ISI STRESİNİN ETKİLERİYLE İLİŞKİLİDİR
Geviş getiren hayvanların ısı stresi dönemlerinde adaptasyonu ile ilişkili bir dizi aday gen vardır. Leptin, tiroid hormon reseptörü, insülin benzeri büyüme faktörü 1 ve büyüme hormonu reseptörünü kodlayan genlerin tümü, süt inekleri, besi sığırları, manda, kümes hayvanları gibi evcil hayvanların fizyolojik yolları üzerinde ısı stresinin etkileriyle ilişkilidir.

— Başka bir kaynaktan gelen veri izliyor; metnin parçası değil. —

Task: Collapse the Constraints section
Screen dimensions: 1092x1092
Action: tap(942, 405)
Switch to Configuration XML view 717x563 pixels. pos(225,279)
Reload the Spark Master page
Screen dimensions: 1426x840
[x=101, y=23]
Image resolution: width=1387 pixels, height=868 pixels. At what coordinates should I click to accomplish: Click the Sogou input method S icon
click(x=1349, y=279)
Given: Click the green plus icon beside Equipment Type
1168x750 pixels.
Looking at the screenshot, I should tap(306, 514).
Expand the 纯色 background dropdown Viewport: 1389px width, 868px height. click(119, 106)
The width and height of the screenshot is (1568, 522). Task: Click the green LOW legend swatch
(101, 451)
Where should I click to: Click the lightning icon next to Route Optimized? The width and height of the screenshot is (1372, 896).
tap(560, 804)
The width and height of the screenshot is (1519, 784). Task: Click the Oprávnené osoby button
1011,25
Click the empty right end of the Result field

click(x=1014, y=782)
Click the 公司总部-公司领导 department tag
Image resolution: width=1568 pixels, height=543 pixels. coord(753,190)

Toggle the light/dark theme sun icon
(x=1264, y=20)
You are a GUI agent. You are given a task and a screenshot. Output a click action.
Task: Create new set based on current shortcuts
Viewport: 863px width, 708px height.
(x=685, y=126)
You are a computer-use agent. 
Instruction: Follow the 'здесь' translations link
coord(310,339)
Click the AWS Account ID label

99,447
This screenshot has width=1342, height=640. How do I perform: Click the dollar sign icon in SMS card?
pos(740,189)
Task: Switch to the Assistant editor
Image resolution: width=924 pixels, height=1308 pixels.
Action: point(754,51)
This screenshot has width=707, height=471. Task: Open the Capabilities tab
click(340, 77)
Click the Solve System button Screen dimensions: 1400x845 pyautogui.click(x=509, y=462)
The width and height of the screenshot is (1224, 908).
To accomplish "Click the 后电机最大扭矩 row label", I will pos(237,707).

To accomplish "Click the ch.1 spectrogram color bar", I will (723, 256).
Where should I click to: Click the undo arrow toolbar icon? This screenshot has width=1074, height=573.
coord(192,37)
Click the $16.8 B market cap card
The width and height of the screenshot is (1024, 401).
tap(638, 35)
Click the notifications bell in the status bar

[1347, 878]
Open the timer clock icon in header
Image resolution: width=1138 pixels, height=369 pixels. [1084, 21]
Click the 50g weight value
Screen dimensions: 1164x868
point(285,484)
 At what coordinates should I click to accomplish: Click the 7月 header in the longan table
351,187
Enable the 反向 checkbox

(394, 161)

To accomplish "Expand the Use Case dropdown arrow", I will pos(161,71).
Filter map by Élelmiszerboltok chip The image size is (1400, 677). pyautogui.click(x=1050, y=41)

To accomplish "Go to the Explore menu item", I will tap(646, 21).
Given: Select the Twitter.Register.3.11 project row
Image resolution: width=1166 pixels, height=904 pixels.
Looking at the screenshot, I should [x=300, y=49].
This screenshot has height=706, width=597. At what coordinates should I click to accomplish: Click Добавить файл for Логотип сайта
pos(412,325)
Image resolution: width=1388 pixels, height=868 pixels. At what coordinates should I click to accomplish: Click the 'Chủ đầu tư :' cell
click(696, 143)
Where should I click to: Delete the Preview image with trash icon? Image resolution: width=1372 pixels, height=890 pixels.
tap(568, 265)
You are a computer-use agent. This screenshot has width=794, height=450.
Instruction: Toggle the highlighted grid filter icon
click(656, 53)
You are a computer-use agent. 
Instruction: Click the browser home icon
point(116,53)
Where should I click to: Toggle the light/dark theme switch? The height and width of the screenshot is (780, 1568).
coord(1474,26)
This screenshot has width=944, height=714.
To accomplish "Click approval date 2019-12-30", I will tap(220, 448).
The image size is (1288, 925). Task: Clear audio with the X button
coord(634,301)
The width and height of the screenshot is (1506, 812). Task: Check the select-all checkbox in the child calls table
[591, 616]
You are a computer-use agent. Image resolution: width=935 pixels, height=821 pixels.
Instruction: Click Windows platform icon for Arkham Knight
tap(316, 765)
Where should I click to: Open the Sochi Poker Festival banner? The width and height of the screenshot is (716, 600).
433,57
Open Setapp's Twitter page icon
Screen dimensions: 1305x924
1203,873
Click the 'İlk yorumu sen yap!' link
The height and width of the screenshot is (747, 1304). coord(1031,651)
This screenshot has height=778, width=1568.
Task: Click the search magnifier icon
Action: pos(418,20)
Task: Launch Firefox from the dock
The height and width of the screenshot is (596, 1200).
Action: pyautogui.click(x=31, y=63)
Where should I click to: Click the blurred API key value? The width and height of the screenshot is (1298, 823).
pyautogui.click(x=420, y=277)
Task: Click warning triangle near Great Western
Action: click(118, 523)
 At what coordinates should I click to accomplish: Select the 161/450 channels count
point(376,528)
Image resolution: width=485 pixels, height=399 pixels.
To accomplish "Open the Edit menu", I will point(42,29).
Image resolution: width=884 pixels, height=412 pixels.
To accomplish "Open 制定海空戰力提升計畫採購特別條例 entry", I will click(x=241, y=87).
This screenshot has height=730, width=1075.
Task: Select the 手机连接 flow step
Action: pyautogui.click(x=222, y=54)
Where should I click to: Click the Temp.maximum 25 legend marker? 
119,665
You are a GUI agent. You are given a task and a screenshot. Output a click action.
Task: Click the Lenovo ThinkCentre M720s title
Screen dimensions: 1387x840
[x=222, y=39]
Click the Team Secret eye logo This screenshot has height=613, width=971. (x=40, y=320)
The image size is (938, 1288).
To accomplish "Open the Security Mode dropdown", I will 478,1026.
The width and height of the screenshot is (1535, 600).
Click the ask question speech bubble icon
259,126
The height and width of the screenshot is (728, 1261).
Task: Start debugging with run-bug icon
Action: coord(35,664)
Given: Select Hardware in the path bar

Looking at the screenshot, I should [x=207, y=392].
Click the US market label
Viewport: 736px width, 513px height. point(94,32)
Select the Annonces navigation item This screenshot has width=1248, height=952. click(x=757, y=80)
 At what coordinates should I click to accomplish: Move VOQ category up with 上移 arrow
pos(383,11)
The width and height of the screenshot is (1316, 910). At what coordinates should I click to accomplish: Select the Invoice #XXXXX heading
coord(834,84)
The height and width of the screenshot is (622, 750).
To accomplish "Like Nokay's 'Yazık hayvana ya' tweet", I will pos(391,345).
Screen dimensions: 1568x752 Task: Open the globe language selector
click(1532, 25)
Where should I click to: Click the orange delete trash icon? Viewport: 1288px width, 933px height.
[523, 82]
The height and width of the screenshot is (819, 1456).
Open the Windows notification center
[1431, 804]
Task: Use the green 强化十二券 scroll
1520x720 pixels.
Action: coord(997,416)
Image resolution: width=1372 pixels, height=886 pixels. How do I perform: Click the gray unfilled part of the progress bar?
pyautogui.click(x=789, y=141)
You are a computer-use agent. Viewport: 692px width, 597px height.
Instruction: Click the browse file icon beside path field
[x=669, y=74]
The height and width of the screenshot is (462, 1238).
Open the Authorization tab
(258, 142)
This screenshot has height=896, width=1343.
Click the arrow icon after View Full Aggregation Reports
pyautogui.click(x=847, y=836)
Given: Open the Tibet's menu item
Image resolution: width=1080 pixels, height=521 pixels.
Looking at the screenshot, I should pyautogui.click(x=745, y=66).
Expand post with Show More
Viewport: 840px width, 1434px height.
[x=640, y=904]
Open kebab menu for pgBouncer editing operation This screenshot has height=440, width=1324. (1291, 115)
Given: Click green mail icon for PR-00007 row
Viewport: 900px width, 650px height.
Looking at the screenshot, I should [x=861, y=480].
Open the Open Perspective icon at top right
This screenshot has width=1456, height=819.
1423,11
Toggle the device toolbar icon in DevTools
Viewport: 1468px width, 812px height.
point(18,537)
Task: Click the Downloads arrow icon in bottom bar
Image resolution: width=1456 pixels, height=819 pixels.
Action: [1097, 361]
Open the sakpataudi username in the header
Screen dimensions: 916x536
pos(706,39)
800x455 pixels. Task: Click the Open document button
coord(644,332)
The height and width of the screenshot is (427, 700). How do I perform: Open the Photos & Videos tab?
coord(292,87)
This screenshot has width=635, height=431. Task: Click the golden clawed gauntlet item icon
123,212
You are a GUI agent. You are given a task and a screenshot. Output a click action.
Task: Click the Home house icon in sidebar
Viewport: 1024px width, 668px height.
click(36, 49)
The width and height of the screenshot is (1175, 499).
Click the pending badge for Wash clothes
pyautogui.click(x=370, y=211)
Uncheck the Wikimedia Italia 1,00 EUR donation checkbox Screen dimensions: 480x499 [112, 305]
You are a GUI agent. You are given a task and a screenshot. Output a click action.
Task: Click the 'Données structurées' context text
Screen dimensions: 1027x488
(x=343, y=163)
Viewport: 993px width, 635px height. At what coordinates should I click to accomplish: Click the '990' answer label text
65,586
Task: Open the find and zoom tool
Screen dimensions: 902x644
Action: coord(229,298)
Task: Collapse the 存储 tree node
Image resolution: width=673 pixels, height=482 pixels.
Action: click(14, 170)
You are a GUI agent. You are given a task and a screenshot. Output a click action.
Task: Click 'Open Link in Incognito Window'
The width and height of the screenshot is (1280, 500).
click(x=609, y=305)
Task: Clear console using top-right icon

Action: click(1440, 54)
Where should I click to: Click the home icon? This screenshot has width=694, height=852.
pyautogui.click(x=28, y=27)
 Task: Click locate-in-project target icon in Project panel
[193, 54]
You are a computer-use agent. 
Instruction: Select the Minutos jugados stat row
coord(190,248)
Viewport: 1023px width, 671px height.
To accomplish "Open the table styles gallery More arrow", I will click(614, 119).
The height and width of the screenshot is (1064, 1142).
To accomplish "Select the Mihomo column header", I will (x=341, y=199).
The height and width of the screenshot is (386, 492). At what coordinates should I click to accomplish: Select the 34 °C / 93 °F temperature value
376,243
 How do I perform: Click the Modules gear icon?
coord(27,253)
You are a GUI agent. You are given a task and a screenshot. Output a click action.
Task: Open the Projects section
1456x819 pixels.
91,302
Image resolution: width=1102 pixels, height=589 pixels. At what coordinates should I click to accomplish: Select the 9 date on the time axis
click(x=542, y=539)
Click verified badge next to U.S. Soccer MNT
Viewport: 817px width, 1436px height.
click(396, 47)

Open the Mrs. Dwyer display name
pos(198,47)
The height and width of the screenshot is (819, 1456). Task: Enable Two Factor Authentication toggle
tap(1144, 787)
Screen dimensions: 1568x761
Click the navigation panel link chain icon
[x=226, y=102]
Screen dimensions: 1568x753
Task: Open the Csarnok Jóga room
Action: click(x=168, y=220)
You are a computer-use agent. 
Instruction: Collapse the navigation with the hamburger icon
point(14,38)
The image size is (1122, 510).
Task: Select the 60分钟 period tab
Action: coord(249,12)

YENİ ÜREME HEDEFLERİ TANIMLANMALI
Seçilim ve deneysel evrim yaklaşımları, plastisitenin doğrudan seçilim altında gelişebilen bir özellik olduğunu ve bazı belirli özelliklere karşılık gelen bir karşılığı olduğunu göstermiştir. Bu nedenle, besi hayvanı türlerinin iklim değişikliğine uyum sağlamak için esneklik kazanma potansiyeli için yeni üreme hedefleri tanımlanmalıdır.
AFRİKANER CİNSİ EN İYİ PERFORMANSI GÖSTERDİ
Ekonomik öneme sahip özellikler, yem alımı, büyüme (ortalama günlük kazanç), sütten kesme ağırlığı ve doğum ağırlığıdır. Maksimum sıcaklık, mevsimsel yağış, büyüme mevsiminin uzunluğu, sıcaklık-nem indeksi ve mevsim başına sıcak hava dalgası sayısı gibi verilerin, bu faktörlerin farklı genotipler tarafından ifade edilen plastisite ile bağlantılı olup olmadığını tespit etmek için araştırıyoruz. Ön sonuçlara göre, Afrikaner iyi performans gösterdi, ancak bu aşamada kesin bir tavsiyede bulunulamaz.
YAKIN GELECEKTE DAHA FAZLA ARAŞTIRILACAK
Nguni, Afrikaner'e yakın bir saniye gibi görünüyor, ancak yakın gelecekte bunu daha fazla araştırmak için daha fazla çalışma yapılacak. Yeni bir çalışma, 12 melez besi sığırı ve üç safkan besi sığırı ırkına ve bunların besi yeri ortamında ısı stresi altındaki plastisitelerine bakacak. Ölçülecek ilgili özellikler yem alımı, büyüme ve ağırlıklar olacaktır.